WHAT YOU NEED TO DO >>
a – List the row labels in the table of the note on impairment and store dispositions.
b – From the note on impairment and store dispositions, copy the passage from "During the quarter ended April 29, 2011, the Company's" up to and including "week of 2010.".

TEXT BLOCK >>
_ _ _ _ _ _ _

Impairment and Store Dispositions, Net

Impairment and store dispositions, net consisted of the following at:

   
Quarter Ended
  
Nine Months Ended
 
   
April 29,
2011
  
April 30,
2010
  
April 29,
2011
  
April 30,
2010
 
Impairment
 $2,175  $--  $2,175  $2,263 
Gains on disposition of stores
  (4,133)  --   (4,133)  -- 
Store closing costs
  --   --   84   -- 
Total
 $ (1,958) $--  $(1,874) $2,263 

The Company assesses the impairment of long-lived assets whenever events or changes in circumstances indicate that the carrying value of an asset may not be recoverable.  Recoverability of assets is measured by comparing the carrying value of the asset to the undiscounted future cash flows expected to be generated by the asset.  If the total expected future cash flows are less than the carrying value of the asset, the carrying value is written down, for an asset to be held and used, to the estimated fair value or, for an asset to be disposed of, to the fair value, net of estimated costs of disposal.  Any loss resulting from impairment is recognized by a charge to income.  During the quarter ended April 29, 2011, the Company determined that a leased store was impaired resulting in an impairment charge of $2,175.  See Note 2 for information related to the determination of the fair value for this leased store.  In the prior year, the Company also recognized an impairment charge of $2,263 on a leased store.  Each of these leased stores was impaired because of declining operating performance and resulting negative cash flow projections.

During the quarter ended April 29, 2011, the Company's gain on disposition of stores included gains resulting from the sale of two closed stores and a condemnation award.  The Company received net proceeds of $1,054 from the sale of the closed stores, which resulted in a gain of $485.  The condemnation award consisted of net proceeds of $6,576, which resulted in a gain of $3,648.  On May 2, 2011, the Company closed the store on which the condemnation award was received.
 
During the nine-month period ended April 29, 2011, the Company incurred store closing charges of $84 related to a store the Company closed in the last week of 2010.

_ _ _ _ _ _ _

DATASET EXCERPT >>

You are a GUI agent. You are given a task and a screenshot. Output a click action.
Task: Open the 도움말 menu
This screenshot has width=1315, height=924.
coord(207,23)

_ _ _ _ _ _ _

EXERCISE RESPONSES >>
a –
Impairment
Gains on disposition of stores
Store closing costs
Total

b –
During the quarter ended April 29, 2011, the Company's gain on disposition of stores included gains resulting from the sale of two closed stores and a condemnation award.  The Company received net proceeds of $1,054 from the sale of the closed stores, which resulted in a gain of $485.  The condemnation award consisted of net proceeds of $6,576, which resulted in a gain of $3,648.  On May 2, 2011, the Company closed the store on which the condemnation award was received.
 
During the nine-month period ended April 29, 2011, the Company incurred store closing charges of $84 related to a store the Company closed in the last week of 2010.